Les essais de Bennett sont d'ailleurs toujours des histoires de fantômes, en cela qu'ils brassent des souvenirs, des blessures, des hantises sans cesse renouvelées. Des réflexions jamais passéistes cependant, toujours à l'écoute de la société qui pulse, et dont l'écrivaine prend volontiers le pouls. Brit Bennett l'écrit d'ailleurs : "Le monde devient plus vaste en même temps qu'il se rétrécit, il se contracte et gonfle comme nos poumons".

Pour son portrait de l'Amérique de Trump

Initialement publiée en 2018, cette suite d'essais se voit imprégnée d'un air du temps certain : celui, angoissant, de l'Amérique de Donald Trump. C'est par le prisme de cette actualité que Brit Bennett rembobine le fil, interrogeant la manière dont l'homme le plus puissant du monde renvoie la nation à ses vieux démons. Car quelle est donc cette "grandeur" que l'ex-président souhaite rendre à l'Amérique ? "C'est une période intéressante pour réfléchir à l'avenir du pays, alors que tant d'Américains semblent préférer penser au passé", observe-t-elle.

Romancière, Bennett chérit la nostalgie, cette émotion pure. C'est son instrumentalisation à des fins politiques qu'elle dénonce, lorsque le spleen devient réac. Pour l'autrice, la politique de Trump puise sa source d'un "c'était mieux avant" propagandiste, une "nostalgie-refuge" qui divise plutôt qu'elle réunit. "De nombreux électeurs de Trump cherchent une Amérique issue du passé, dans laquelle ils se sentiront à l'abri à nouveau", écrit-elle.

Curieux paradoxe que cette Amérique qui mystifie un certain passé tout en reniant un autre - ségrégationniste. La victoire de Trump est indissociable de ce rapport aux souvenirs, des souvenirs patriotes, fantasmés, faussés, limpides comme un slogan de campagne. Elle raconte : "La mémoire est une chose complexe. Les histoires que nous nous racontons à propos du passé sont complexes. Je me méfie donc des histoires simples".

Pour sa puissance (afro)féministe

Je ne sais pas quoi faire des gentils blancs nous ravit également par sa force sororale. C'est un véritable discours afroféministe que Brit Bennett délivre au fil des pages, en soulignant notamment l'invisibilisation des femmes noires au sein même des réflexions et mobilisations afro-américaines. "Enfant, j'ai entendu dire, un jour, que l'esclavage avait été pire pour les hommes, parce qu'ils souffraient de leur incapacité à protéger celles qu'ils aimaient. Selon cette lecture, la douleur des femmes serait accessoire", déplore-t-elle.

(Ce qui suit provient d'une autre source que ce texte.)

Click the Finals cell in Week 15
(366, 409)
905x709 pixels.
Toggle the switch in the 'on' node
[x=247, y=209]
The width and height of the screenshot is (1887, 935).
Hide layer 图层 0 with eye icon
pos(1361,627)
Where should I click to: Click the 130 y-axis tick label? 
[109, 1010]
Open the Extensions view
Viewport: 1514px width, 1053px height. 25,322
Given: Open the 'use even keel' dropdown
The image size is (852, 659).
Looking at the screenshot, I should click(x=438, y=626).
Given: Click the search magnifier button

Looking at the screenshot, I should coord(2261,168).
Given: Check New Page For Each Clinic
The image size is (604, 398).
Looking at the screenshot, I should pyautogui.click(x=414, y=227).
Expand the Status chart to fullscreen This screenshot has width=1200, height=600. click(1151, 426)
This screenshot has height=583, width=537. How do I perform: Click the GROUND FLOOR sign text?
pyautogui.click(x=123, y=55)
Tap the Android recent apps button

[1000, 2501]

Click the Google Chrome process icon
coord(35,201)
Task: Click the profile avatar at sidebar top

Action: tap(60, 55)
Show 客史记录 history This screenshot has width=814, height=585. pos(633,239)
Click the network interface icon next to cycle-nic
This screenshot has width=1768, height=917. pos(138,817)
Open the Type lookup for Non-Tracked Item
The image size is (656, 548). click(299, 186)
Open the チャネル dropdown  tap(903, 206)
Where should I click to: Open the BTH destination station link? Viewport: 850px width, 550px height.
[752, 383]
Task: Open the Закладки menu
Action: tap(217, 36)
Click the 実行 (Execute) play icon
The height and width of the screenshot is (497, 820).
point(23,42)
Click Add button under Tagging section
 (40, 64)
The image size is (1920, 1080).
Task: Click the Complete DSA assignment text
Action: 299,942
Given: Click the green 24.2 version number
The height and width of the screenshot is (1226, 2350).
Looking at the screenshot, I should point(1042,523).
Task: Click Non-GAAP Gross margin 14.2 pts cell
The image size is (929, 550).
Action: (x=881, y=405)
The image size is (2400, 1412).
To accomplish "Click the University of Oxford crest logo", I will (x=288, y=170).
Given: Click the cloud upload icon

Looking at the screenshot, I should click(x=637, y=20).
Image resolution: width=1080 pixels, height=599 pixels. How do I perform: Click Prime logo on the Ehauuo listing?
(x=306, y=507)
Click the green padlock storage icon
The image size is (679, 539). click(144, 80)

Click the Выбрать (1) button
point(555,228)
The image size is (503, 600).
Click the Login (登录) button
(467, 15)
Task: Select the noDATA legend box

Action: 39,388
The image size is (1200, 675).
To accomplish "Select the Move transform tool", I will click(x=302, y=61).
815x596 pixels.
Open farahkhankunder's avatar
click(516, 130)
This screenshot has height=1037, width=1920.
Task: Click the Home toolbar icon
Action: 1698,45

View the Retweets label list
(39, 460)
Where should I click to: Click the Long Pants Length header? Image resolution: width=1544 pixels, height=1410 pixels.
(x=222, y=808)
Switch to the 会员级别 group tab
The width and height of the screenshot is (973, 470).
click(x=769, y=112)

D'où la facette matrimoniale engagée de certains écrits - l'autrice nous recommande par exemple d'explorer l'oeuvre musicale de la compositrice soul Janelle Monae, et ses fantastiques clips. Comme autant de femmages, ses essais se voient traversés de mentions de sa mère et de sa grand-mère, des femmes qui ont façonné son monde intérieur. "Quand j'écris, je pense à ces générations de femmes noires qui m'ont précédée, qui ont affronté le racisme et le sexisme sans détour et qui, malgré tout, ont fait leur travail", avoue-t-elle d'ailleurs.

A travers ces "générations de femmes noires" se profilent toutes celles qui suivront. Car encore une fois, le regard de Brit Bennett est toujours tourné vers l'avenir. Elle nous l'assure enfin : "Nous avons toujours su que reculer n'était pas une option : le temps va de l'avant".